Résumé
- Une liaison en orbite basse raccourcit le trajet radio, mais l’application reste tributaire des passerelles, du DNS et de la distribution de contenu.
- Les opérateurs devraient publier des mesures de bout en bout par lieu et par service, plutôt que d’assimiler latence orbitale et performance totale.
La performance satellitaire appartient à tout un système. Le terminal peut joindre rapidement le satellite, puis la requête traverser une station au sol distante avant d’atteindre un résolveur, un cache ou une région cloud. Un écart apparaît alors entre la promesse liée à l’orbite et le temps nécessaire pour charger une page, participer à un appel ou récupérer un contenu local.
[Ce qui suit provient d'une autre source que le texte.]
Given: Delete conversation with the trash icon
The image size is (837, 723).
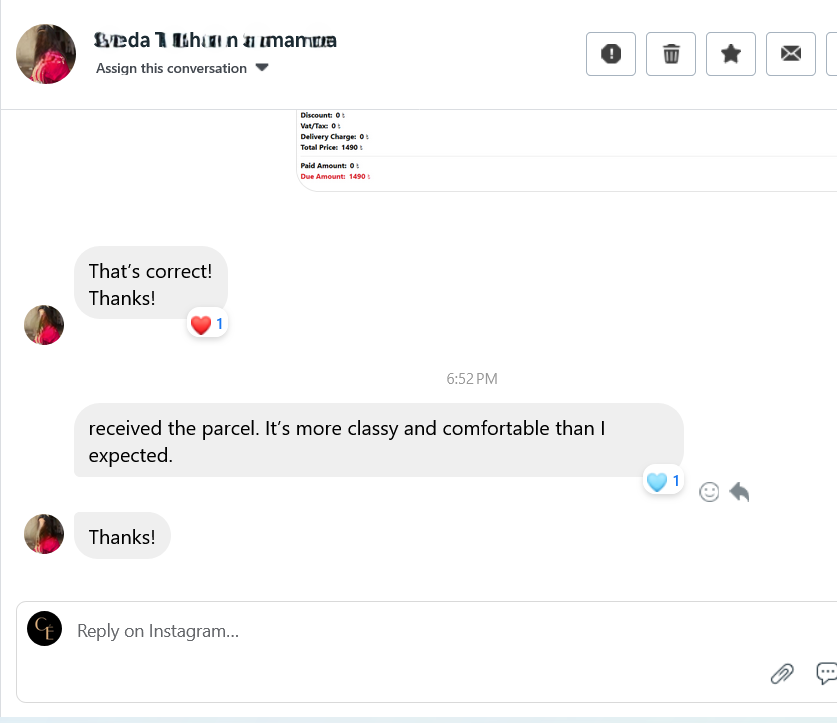Looking at the screenshot, I should [671, 54].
La même leçon vaut pour les protocoles de périphérie. Une capacité démontrée en laboratoire ne produit pas automatiquement un avantage opérationnel. Les middleboxes, les politiques de routage et un déploiement incomplet peuvent annuler le gain attendu. Les travaux de Dr Nitinder Mohan replacent donc la mesure du chemin complet au centre.
La prochaine divulgation utile serait une carte régionale des passerelles, du peering, du DNS et des caches, accompagnée de tests répétés aux heures creuses et chargées. Elle révélerait où la capacité est réellement locale et où demeure un détour terrestre éloigné.